PROBLEMA 1: Segundo o texto sobre rituais de sacrifício, como a eleição de um membro como "ovelha negra" afeta o sistema familiar? Responda em até três frases.
PROBLEMA 2: Redigite o trecho do texto sobre rituais de sacrifício que começa nas palavras "O sacrifício ritual sem" e termina logo depois de "racial do alemão).".

TEXTO DO DOCUMENTO:
-.-.-

Rituais de sacrifício: punição e purificação
Psicólogos e psiquiatras especializados em terapia familiar sob o enfoque sistêmico já localizaram há muito tempo um mecanismo análogo de elaboração do ritual de bode expiatório em dinâmicas familiares onde sempre um membro é eleito como a “ovelha negra”, isto é, como o doente ou pessoa disfuncional que atrai a atenção de todos (raiva, preocupação, escárnio etc.) proporcionando equilíbrio ao sistema familiar que ressurge como “puro” diante de um membro “doente”.

O sacrifício ritual sem deuses

Porém essa liquidação de segregados societais assumiria um novo aspecto em sociedades industrializadas, tecnológicas e laicas onde os deuses não mais existem como justificativa de manutenção de um ritual tão primitivo.

O sacrifício ritual é renovado e adaptado à nova exigência trazida pela depressão econômica e o pan-capitalismo:  imposição da disciplina punitiva cotidiana. O nazifascismo, por exemplo, foi a resposta à depressão econômica combinando a férrea disciplina voltada à produção (pleno emprego voltado à indústria bélica) e à vida cotidiana (médicos da SS realizavam intenso controle pública de hábitos – antitabagismo e alimentação saudável – e pesquisas biométricas sobre a “pureza” racial do alemão).

-.-.-

OS DADOS:

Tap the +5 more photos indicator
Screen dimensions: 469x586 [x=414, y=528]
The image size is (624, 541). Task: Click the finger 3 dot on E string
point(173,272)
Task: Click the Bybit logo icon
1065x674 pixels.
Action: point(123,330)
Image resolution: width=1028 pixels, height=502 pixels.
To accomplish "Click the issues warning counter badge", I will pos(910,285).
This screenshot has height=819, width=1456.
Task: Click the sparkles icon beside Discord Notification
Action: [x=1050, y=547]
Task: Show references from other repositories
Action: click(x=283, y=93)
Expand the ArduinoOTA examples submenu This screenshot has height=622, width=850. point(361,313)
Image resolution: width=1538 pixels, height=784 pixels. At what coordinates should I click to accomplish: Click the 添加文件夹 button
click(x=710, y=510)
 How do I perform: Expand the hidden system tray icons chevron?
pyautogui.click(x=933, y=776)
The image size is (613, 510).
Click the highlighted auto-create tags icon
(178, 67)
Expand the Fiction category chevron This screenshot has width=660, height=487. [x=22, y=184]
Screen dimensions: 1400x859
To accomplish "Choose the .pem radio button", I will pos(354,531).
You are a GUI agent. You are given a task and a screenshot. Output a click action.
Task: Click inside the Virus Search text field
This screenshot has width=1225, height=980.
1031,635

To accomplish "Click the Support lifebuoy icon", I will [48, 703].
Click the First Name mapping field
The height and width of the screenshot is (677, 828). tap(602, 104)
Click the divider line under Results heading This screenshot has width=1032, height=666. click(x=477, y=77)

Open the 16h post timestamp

-.-.-

RESPOSTA 1: O membro eleito é tratado como o doente ou a pessoa disfuncional e atrai a atenção de todos, com raiva, preocupação ou escárnio. Isso traz equilíbrio ao sistema familiar, que ressurge como "puro" diante desse membro "doente".

RESPOSTA 2:
O sacrifício ritual sem deuses

Porém essa liquidação de segregados societais assumiria um novo aspecto em sociedades industrializadas, tecnológicas e laicas onde os deuses não mais existem como justificativa de manutenção de um ritual tão primitivo.

O sacrifício ritual é renovado e adaptado à nova exigência trazida pela depressão econômica e o pan-capitalismo:  imposição da disciplina punitiva cotidiana. O nazifascismo, por exemplo, foi a resposta à depressão econômica combinando a férrea disciplina voltada à produção (pleno emprego voltado à indústria bélica) e à vida cotidiana (médicos da SS realizavam intenso controle pública de hábitos – antitabagismo e alimentação saudável – e pesquisas biométricas sobre a “pureza” racial do alemão).